Persona Canvas

Content HarmonyPersona canvas is a strategic tool to gain customer insights.

This post is derived from the post written by Content Harmony, A Bootstrapped Guide to Validating Your Customer Persona.

Persona Canvas Complete Guide

Persona canvas is a strategic tool to gain customer insights. Working through the buyer persona canvas is a smart use of your time.

The persona canvas is usually an exercise that can be further supported by an empathy mapping. I find the two exercises to be interchangeable in regards to order.

The last time I wrote about the process of building a persona was a few years ago. It was much less detailed then the process outlined below.
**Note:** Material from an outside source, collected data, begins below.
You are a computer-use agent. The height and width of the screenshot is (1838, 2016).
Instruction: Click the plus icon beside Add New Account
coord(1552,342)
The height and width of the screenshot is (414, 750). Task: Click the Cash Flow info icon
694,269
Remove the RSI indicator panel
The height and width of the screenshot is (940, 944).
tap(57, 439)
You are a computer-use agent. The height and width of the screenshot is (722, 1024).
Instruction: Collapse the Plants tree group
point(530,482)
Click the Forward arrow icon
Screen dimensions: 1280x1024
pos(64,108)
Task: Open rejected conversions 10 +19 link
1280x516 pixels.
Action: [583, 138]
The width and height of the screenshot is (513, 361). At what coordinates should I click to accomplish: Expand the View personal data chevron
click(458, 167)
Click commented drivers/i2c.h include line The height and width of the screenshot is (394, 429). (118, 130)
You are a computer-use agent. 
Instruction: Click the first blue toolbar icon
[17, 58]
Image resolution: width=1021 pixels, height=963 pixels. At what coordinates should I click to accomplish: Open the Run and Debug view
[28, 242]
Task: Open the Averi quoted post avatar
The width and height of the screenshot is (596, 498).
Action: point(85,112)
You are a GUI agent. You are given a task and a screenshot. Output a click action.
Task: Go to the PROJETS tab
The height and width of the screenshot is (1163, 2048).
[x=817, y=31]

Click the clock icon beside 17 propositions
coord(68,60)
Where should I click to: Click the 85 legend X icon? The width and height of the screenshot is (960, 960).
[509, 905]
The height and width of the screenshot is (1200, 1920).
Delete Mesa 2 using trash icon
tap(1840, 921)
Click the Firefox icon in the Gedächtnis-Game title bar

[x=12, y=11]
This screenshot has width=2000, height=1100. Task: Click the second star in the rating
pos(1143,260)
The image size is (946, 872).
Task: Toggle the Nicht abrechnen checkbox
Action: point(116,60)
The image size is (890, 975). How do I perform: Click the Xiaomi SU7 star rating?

Over the last few years I have been able to wrap my head around the topic a bit more, and once I found the awesome resource written by the content marketing agency you’ll learn about below, I thought this was a good opportunity to write about the persona canvas and persona development process again.

Persona canvas sections

Content Harmony breaks down the in-depth persona with the following outline:

  1. Photo
  2. Backstory
  3. Psychographic Attributes
  4. Demographic Identifiers
  5. Their Goals & Motivations
  6. Their Roadblocks
  7. Their Sales Objections
  8. Their Quote

Let’s dive a bit deeper into each item from the list.

Persona Canvas Photo

This should be a real photo of an actual customer from your market!

persona photo

Persona Canvas Backstory

These are individual facts that make them unique. Bring the damn persona to life. Don’t make them generic mannequins.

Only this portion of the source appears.